Study text

※

The titers recognition capacity of the antivenoms was determined by ELISA, following the method described by Otero-Patiño et al. [42], with some modifications. In this study, all nine Micrurus venoms were challenged against the antivenom. Plates (Corning Costar microplates ref 3591) were coated overnight, at 4 °C, with 100 µL/well of each venom (0.1 mg/mL in Carbonate/Bicarbonate buffer, pH 9.6). After a washing step, the remaining binding sites were blocked with coated buffer containing 2% BSA (Bovine Serum albumin, Low Heavy Metals US112659-100GM Albumin, Calbiochem) for 1.5 h at 37 °C, followed by a washing step. Then, the antivenom was diluted in sample buffer (PBS pH 7.4, containing 1% BSA.) in concentrations from 1:100 to 1:40,000. Then, 100 µL of each antivenom dilution was added for each well, incubated for 1.5 h at 37 °C, and finally washed. Anti-horse IgG diluted 1:8,000 in sample buffer was added (100 µL/well), incubated for 1.5 h at 37 °C, and washed. Finally, 100 µL O.P.D. -ortho-phenylenediamine (Amresco, Solon, OH, USA) diluted at 0.1% in citrate buffer, pH 6.0, containing 0.1% hydrogen peroxide, was added. Plates were protected from the light and incubated for 20 min at 37 °C, and absorbances were recorded using a Thermo Scientific Multiskan FC microplate (Thermo Scientific. Waltham, MA, USA) reader at 450 nm. Each dilution was tested in quadruplicate using two separate vials (8 repetitions in total); the average of the absorbance was used to determine the titers for each venom. The titers are expressed as the dilution of the antivenom that presents major recognition compared with a cut-off. The cut-off point was set at three times the recognition capacity observed in the plasma of a non-immunized horse.

5.6.2. ED50

The ED50 was analyzed against the most epidemiologically important snakes. To determine the ED50, we used 3xLD50 of M. mipartitus and M. dumerilii venoms, which were incubated for 30 min at 37 °C with different antivenom concentrations. For M. mipartitus, 1 mL of antivenom was incubated with 100 µg, 200 µg, and 400 µg of venom. For M. dumerilii, 1 mL of antivenom was incubated with 250 µg, 350 µg, 450 µg, and 600 µg. After the incubation, the mixture was injected into groups of three mice. The survival of the animals was recorded at 24 and 48 h. This information was used to calculate the ED50 of the products behind different venoms using the statistic methodology Probit [43]. Additionally, a confirmation test was conducted in groups of four mice for each venom. Finally, the full potency based on the ED100 was analyzed using the equation ED100 = ED50/(LD50/(LD50 − 1)).

※

Task objective
From the methods text, list every amount of M. dumerilii venom that was incubated with 1 mL of antivenom. The data that follows comes from a different source than the methods text.

※

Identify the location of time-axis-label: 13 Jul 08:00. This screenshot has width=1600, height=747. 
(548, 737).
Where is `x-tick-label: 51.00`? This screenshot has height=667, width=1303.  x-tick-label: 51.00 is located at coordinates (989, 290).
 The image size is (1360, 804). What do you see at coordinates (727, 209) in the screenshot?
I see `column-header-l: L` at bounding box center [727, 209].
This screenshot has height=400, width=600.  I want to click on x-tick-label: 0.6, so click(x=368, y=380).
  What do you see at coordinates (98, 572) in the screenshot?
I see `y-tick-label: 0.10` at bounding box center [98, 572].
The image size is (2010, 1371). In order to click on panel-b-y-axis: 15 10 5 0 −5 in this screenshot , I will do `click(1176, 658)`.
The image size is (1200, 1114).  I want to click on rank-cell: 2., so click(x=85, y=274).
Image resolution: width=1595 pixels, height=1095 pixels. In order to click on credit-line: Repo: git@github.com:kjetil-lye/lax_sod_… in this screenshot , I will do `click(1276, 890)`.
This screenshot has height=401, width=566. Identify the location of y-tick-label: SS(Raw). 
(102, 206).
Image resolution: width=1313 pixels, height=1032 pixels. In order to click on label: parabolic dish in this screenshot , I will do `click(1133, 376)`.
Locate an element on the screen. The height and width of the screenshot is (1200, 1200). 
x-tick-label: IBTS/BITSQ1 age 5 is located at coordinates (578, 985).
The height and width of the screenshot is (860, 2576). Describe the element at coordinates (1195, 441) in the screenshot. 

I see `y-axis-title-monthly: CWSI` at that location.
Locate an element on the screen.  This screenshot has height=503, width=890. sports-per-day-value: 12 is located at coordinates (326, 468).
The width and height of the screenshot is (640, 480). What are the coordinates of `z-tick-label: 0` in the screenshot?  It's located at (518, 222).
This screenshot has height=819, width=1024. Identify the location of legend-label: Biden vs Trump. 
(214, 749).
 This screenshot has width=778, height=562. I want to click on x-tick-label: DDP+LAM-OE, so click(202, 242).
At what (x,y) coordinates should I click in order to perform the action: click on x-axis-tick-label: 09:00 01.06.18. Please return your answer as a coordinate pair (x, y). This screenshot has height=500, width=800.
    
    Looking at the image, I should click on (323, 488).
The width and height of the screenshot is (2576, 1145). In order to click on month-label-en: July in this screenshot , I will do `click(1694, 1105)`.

※

Exercise result
250 µg, 350 µg, 450 µg, and 600 µg.